21 - AFABILIDADE, DOÇURA |
"A
benevolência para com os nossos semelhantes, fruto do amor ao próximo,
origina a afabilidade e a doçura, que lhe são formas de manifestação.
Entretanto, nem sempre é prudente confiar nas aparências: a educação
e os costumes mundanos podem aparentar tais qualidades."
(Allan Kardec. O Evangelho Segundo o Espiritismo. Capitulo IX. Bem—aventurados
os Brandos e Pacíficos. Item 6. A Afabilidade e a Doçura.)
Aí
está a maneira prática de verificarmos, em nosso relacionamento
social, se apenas nos servimos do verniz superficial, que o mínimo de
educação nos ensina, ou se estamos verdadeiramente expressando,
em nossas cortesias, a benevolência para com os semelhantes.

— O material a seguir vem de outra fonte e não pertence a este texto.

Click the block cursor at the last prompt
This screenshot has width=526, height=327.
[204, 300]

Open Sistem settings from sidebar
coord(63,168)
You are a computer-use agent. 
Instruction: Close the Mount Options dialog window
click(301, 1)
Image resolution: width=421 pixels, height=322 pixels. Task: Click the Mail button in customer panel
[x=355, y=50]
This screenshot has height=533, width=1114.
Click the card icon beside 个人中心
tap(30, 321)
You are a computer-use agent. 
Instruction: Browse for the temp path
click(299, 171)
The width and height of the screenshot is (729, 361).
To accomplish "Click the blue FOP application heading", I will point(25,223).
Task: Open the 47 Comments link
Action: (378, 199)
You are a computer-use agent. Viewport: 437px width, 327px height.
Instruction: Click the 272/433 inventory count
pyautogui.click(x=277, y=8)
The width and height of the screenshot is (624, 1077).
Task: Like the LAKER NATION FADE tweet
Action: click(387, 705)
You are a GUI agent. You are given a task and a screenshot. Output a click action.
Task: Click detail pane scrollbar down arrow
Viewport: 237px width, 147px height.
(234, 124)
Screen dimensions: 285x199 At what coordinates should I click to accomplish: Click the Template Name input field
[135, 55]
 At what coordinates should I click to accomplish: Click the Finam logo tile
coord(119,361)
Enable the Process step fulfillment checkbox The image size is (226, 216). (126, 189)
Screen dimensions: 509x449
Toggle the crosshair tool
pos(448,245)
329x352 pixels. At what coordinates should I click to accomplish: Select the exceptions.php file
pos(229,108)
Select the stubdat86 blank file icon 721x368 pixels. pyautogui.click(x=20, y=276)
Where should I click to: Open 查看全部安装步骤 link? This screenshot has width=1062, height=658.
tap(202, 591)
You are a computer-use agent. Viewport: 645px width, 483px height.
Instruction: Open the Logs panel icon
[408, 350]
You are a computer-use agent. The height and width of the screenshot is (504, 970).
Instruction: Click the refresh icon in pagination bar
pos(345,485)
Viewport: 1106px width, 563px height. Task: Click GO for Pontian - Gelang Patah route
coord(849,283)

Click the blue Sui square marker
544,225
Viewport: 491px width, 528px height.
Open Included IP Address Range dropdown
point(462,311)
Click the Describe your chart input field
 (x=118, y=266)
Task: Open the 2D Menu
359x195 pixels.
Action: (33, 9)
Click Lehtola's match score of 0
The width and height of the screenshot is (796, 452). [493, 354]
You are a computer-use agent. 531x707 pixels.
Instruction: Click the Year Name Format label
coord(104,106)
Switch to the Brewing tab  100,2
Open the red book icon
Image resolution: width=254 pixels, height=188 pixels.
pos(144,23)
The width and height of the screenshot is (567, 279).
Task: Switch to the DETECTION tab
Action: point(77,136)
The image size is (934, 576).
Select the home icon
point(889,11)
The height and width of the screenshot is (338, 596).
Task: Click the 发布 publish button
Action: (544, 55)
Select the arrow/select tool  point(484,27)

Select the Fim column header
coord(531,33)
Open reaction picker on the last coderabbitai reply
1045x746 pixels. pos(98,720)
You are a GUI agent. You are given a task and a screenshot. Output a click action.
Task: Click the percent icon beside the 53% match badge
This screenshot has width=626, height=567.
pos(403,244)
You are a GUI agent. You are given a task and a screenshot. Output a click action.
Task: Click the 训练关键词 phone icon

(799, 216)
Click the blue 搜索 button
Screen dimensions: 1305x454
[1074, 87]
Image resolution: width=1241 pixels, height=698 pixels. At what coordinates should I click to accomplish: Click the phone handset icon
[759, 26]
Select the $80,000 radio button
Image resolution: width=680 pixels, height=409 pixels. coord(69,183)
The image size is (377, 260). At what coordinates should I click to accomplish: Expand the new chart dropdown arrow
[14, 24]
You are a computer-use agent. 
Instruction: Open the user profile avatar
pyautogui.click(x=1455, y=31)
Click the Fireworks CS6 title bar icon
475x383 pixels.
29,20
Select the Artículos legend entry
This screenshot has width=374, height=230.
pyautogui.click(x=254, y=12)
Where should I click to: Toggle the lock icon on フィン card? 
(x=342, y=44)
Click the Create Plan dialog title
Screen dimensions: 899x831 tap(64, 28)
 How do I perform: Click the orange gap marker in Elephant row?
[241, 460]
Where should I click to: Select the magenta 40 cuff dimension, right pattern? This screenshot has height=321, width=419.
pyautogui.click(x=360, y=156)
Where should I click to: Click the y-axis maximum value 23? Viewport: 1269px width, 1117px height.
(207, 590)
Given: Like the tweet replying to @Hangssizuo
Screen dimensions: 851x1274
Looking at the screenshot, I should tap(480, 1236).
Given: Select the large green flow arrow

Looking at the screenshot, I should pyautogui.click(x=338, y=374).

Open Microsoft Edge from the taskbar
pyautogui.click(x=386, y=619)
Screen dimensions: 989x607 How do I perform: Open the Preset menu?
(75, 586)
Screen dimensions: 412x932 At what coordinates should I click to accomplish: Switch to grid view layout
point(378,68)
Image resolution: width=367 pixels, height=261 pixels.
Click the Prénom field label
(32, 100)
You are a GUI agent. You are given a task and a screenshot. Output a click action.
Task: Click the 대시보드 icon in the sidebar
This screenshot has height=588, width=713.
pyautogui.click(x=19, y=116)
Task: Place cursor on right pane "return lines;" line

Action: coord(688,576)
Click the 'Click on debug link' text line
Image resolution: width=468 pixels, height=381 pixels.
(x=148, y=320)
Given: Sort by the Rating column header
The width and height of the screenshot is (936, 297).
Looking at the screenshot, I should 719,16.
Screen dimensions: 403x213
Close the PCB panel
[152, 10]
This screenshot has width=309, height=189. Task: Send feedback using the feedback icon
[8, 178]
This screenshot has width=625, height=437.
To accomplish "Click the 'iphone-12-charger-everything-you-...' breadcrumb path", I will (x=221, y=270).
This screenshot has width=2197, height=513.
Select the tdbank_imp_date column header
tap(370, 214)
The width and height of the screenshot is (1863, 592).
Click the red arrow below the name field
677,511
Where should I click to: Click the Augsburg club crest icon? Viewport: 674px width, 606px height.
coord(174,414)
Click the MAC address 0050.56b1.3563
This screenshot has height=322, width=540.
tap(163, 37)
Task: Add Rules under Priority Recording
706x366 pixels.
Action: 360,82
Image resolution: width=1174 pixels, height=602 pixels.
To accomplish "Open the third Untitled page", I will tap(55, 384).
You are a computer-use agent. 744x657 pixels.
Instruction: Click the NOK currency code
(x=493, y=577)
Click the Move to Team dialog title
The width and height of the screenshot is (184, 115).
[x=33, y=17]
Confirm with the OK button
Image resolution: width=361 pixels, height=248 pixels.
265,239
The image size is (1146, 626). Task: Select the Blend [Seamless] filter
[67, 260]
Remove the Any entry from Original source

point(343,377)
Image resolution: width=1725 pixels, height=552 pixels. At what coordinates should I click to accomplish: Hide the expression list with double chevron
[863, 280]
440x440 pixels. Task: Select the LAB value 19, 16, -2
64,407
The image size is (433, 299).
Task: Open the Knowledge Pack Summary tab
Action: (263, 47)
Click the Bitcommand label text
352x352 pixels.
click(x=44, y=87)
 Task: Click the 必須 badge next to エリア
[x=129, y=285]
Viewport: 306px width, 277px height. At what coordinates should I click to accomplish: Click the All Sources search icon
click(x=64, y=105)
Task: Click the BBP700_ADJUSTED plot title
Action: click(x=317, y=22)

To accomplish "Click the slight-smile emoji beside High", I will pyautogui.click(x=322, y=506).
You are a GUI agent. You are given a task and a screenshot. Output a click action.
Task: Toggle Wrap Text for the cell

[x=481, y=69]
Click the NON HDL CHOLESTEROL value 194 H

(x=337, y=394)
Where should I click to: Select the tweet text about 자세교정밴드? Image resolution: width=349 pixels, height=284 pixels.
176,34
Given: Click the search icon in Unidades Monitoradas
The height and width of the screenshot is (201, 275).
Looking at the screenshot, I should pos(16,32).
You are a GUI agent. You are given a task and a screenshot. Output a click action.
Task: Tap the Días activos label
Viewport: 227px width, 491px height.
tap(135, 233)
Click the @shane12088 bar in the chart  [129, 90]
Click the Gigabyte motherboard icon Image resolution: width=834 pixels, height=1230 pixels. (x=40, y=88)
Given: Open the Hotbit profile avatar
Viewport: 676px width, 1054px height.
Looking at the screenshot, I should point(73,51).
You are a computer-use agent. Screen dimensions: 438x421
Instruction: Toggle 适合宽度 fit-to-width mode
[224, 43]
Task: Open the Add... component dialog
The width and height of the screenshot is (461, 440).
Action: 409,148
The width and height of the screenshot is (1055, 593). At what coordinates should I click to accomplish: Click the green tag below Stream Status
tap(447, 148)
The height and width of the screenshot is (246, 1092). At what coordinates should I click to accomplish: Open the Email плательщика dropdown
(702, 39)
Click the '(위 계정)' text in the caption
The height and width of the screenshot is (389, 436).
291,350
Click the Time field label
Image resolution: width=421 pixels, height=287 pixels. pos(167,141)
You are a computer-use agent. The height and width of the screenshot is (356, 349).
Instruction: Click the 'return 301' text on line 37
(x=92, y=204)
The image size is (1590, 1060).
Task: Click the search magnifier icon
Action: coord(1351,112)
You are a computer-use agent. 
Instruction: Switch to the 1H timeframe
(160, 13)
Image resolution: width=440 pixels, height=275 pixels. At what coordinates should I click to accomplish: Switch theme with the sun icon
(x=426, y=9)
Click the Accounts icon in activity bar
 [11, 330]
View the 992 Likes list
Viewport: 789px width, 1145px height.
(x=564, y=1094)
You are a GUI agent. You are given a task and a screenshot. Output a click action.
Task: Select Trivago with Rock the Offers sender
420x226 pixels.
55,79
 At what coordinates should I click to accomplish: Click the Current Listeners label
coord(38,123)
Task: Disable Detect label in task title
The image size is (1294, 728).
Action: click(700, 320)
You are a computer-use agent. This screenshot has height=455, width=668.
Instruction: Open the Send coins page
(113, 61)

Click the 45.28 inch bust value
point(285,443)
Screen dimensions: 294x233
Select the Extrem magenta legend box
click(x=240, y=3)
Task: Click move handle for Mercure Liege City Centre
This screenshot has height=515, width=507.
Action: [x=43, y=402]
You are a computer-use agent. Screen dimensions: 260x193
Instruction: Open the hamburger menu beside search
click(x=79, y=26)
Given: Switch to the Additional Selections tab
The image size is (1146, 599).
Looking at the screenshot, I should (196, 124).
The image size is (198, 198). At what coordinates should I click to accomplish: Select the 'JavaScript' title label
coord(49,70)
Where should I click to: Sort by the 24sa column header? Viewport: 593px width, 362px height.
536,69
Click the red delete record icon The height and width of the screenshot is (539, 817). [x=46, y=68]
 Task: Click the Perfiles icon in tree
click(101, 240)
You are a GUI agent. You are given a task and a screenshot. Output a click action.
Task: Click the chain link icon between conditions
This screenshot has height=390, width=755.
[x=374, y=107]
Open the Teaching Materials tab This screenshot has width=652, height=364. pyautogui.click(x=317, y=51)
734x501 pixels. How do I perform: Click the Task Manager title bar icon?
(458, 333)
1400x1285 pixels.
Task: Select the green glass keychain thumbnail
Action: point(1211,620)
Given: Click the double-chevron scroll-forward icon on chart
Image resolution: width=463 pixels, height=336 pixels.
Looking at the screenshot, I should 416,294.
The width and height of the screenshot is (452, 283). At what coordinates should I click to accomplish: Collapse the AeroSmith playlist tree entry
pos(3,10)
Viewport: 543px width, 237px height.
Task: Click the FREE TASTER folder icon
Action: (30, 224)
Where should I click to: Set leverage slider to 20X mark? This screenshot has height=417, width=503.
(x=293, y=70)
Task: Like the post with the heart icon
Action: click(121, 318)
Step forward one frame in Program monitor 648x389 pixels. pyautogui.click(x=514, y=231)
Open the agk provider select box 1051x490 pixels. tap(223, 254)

Precisamos desenvolver a afabilidade, não apenas no trato formal, mas
em profundidade, interiormente.
Como vimos, a afabilidade e a doçura são manifestações
naturais da benevolência para com as criaturas, resultantes do amor ao
próximo. Amor ao próximo, portanto, é a questão
a ser colocada sempre, em nossas relações com as pessoas.
Entendemos, assim, que é necessário valorizar, no nosso convívio
social, cumprimentos, saudações, agradecimentos, votos e quaisquer
expressões ditas formalmente em ocasiões que lhe são próprias,
para aplicarmos o amor ao próximo, procurando, desse modo, sentir com
o coração aquilo que pronunciamos em benefício de alguém.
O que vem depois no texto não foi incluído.